Semangat Indonesia Incorporated semakin solid saja untuk memajukan sektor pariwisata. Kini, giliran Kementerian Pariwisata yang berkolaborasi dengan Majelis Ulama Indonesia (MUI) untuk mengembangkan pariwisata halal di Indonesia. Global Muslim Travel Index (GMTI) pun diplot sebagai acuannya.
Hal ini muncul setelah audiensi Kementerian Pariwisata dan MUI yang dihadiri langsung Menteri Pariwisata Arief Yahya. Menteri Pariwisata Arief Yahya datang didampingi oleh Ketua Tim Percepatan Wisata Halal Riyanto Sofyan dan Plt Deputi Bidang Pengembangan Industri dan Kelembagaan Kepariwisataan Ahman Sya.
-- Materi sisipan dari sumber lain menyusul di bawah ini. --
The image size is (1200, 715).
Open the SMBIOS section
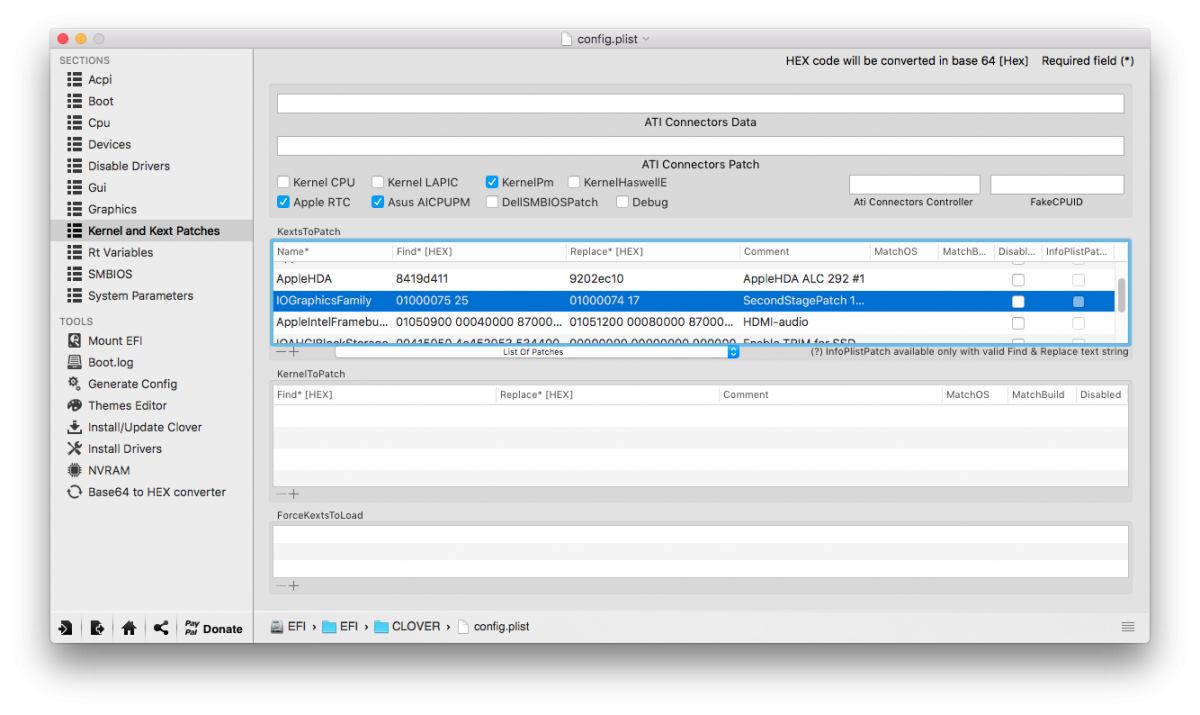110,274
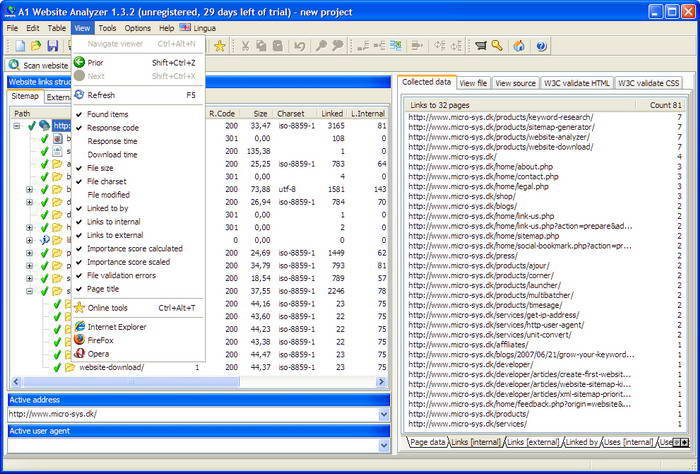The width and height of the screenshot is (700, 474).
Task: Open the Active address dropdown
Action: pyautogui.click(x=384, y=414)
Delegasi Kementerian Pariwisata pun disambut langsung oleh Ketua MUI K.H. Ma’ruf Amien. Turut mendampingi juga Sekjen MUI Anwar Abas dan Wakil Ketua Umum MUI Zainut Tauhid. Arief Yahya mengatakan, pengembangan wisata halal harus menggandeng MUI, sebab hal ini juga menjadi wilayah kerja MUI.
“Program wisata halal ini akan dikembangkan bersama MUI. Karena alasan itulah kami beraudiensi. Kami ingin wisata halal Indonesia mendunia. Acuannya tetap global. Standardisasi wisata halal dengan level GMTI. Itu sudah menjadi baku,” kata Arief Yahya.
Ada empat elemen GMTI yang menjadi standar acuan dunia, yakni aksesibilitas, komunikasi, lingkungan, dan layanan. Indeks tersebut mencakup sedikitnya 130 negara, baik itu negara Organisasi Kerja Sama Islam (OKI) atau non-OKI. Secara umum, wisata halal ini juga identik dengan pariwisata biasa, yang membedakan adalah destinasi beserta atraksi wisatanya, hotel, dan kuliner harus sesuai syariah Islam.
Mengacu standar GMTI, Indonesia berada di urutan ketiga dunia pada Mei 2017, di bawah Malaysia dan Uni Emirat Arab. Untuk menaikkan standar wisata halal Indonesia pada 2018, dukungan sudah diberikan oleh MUI.
“Respons positif ditunjukkan MUI. Ketua MUI berkomitmen untuk ikut mengembangkan wisata halal. Label halal itu sebenarnya inklusif, tidak hanya berlaku untuk muslim. Non-muslim juga ada yang menggemari halal lifestyle,” ujar Arief.
Audiensi Kemenpar dengan MUI menghasilkan tujuh formulasi. Untuk pedoman usaha pariwisata halal, nantinya akan disusun segitiga. Stakeholder itu adalah Kemenpar, MUI, juga pelaku industri wisata halal. Setelah pedoman itu terbentuk, langkah selanjutnya sosialisasi wisata halal.
“Audiensi itu sangat produktif. MUI sangat terbuka terhadap industri pariwisata. Soal penyusunan pedoman harus dilakukan bersama, sebab wisata halal itu harus bisa membentuk perubahan perilaku manusia. Harapannya mereka bermartabat dan religius,” ujar Arief Yahya.
Menjaga kualitas dan kehalalan, sertifikasi diberlakukan menyeluruh. Kemenpar dan MUI bahkan akan mendorong pendirian Lembaga Sertifikasi Profesi Halal. Selain itu, mereka juga berencana membentuk Tim Bersama Wisata Halal.
“Sertifikasi Pariwisata Halal harus diberikan. Elemen-elemen lain pun juga harus dikuatkan. Kami berharap wisata halal ini bisa membentuk karakter mandiri,” ujar Arief.
Terkait destinasi, kesepahaman juga sudah bulat. Mereka pun sepakat akan mendorong berdirinya Desa Wisata Halal. Demi menguatkan posisi, penyelenggaraan kegiatan sadar wisata halal juga diperlukan.
“Pengembangan Desa Wisata Halal akan dilakukan. Teknis dan lokasi akan dibicarakan internal dulu. Ide-ide seperti ini pun harus dikembangkan,” ujar Arief.